======== TASK INPUT
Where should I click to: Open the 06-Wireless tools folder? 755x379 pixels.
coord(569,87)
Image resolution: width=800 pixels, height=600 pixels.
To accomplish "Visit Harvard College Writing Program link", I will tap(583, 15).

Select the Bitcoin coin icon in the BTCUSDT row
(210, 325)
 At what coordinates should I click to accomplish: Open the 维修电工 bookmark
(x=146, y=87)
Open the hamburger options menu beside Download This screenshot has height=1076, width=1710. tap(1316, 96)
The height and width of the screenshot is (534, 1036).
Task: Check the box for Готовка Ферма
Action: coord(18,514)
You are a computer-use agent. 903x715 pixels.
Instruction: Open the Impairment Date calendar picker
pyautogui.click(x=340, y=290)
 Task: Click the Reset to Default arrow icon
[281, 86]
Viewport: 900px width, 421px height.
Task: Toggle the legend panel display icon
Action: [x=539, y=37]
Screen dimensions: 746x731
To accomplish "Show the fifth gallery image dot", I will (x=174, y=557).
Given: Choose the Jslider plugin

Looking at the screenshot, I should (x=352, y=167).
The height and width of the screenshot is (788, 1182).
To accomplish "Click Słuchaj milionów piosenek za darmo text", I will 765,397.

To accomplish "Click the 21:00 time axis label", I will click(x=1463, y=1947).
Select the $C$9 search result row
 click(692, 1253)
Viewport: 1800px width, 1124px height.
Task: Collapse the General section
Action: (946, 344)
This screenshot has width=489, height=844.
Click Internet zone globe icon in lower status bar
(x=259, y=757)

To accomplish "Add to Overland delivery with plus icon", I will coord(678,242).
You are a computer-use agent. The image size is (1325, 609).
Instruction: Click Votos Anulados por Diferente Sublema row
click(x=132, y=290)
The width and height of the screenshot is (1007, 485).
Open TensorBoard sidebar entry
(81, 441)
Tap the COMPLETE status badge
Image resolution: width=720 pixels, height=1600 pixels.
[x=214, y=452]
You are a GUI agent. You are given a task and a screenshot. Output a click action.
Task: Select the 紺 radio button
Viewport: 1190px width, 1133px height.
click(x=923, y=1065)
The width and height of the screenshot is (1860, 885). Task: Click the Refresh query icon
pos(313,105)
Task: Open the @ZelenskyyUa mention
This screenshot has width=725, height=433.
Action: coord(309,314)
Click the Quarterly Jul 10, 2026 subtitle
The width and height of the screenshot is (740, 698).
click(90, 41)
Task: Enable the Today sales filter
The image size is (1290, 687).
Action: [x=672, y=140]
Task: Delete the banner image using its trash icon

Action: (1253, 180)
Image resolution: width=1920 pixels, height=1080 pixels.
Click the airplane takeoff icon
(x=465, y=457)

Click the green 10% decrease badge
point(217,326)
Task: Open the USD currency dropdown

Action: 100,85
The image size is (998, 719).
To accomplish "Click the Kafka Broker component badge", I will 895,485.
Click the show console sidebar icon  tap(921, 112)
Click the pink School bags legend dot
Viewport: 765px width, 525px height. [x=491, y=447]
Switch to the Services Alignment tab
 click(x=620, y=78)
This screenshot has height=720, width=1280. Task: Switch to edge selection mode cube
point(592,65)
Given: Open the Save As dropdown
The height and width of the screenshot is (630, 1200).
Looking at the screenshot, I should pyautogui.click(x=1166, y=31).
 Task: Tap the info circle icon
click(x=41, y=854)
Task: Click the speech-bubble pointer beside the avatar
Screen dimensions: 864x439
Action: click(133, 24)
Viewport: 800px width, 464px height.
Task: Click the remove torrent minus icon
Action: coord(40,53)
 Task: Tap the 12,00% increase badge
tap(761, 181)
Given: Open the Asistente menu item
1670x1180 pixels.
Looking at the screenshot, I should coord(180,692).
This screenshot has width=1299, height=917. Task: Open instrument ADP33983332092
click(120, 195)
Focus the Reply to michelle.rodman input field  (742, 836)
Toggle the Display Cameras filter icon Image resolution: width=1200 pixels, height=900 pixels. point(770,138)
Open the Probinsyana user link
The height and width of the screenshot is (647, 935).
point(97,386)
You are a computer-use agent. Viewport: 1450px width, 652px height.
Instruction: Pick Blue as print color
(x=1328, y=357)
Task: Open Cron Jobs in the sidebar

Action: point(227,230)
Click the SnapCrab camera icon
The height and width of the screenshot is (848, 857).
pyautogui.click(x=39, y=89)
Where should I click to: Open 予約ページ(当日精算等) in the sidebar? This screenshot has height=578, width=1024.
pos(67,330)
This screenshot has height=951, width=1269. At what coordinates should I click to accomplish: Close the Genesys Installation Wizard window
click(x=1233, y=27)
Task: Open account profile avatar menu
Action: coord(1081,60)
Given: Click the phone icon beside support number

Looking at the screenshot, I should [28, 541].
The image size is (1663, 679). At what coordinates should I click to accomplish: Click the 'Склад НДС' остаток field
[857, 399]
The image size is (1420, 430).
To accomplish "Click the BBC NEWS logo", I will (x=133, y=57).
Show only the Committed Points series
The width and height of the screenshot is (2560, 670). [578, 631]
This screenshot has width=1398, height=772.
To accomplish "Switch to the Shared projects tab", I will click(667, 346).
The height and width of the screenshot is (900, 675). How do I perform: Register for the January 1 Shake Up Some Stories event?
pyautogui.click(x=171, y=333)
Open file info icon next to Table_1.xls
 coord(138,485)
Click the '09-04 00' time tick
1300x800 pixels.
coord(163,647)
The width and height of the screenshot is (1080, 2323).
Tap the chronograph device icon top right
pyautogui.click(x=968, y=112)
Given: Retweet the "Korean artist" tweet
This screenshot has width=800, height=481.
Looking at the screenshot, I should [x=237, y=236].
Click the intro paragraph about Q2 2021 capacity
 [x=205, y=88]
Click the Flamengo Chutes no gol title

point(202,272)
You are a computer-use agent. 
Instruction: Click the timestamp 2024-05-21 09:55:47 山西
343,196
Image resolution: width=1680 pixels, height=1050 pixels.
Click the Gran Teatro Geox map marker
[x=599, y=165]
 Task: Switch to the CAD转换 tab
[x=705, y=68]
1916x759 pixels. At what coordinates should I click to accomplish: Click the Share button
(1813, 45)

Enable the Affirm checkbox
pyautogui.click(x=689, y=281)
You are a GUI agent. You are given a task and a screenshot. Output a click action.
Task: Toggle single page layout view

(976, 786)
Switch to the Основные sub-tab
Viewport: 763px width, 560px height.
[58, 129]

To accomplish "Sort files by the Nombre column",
================
**TASK GOAL**:
Retype exactly the lines of the data above that fall between the line with "Task: Open Cron Jobs in the sidebar" and the line with "The width and height of the screenshot is (1080, 2323).", inclusive, and add nothing.

**WRITTEN RESPONSE**:
Task: Open Cron Jobs in the sidebar

Action: point(227,230)
Click the SnapCrab camera icon
The height and width of the screenshot is (848, 857).
pyautogui.click(x=39, y=89)
Where should I click to: Open 予約ページ(当日精算等) in the sidebar? This screenshot has height=578, width=1024.
pos(67,330)
This screenshot has height=951, width=1269. At what coordinates should I click to accomplish: Close the Genesys Installation Wizard window
click(x=1233, y=27)
Task: Open account profile avatar menu
Action: coord(1081,60)
Given: Click the phone icon beside support number

Looking at the screenshot, I should [28, 541].
The image size is (1663, 679). At what coordinates should I click to accomplish: Click the 'Склад НДС' остаток field
[857, 399]
The image size is (1420, 430).
To accomplish "Click the BBC NEWS logo", I will (x=133, y=57).
Show only the Committed Points series
The width and height of the screenshot is (2560, 670). [578, 631]
This screenshot has width=1398, height=772.
To accomplish "Switch to the Shared projects tab", I will click(667, 346).
The height and width of the screenshot is (900, 675). How do I perform: Register for the January 1 Shake Up Some Stories event?
pyautogui.click(x=171, y=333)
Open file info icon next to Table_1.xls
 coord(138,485)
Click the '09-04 00' time tick
1300x800 pixels.
coord(163,647)
The width and height of the screenshot is (1080, 2323).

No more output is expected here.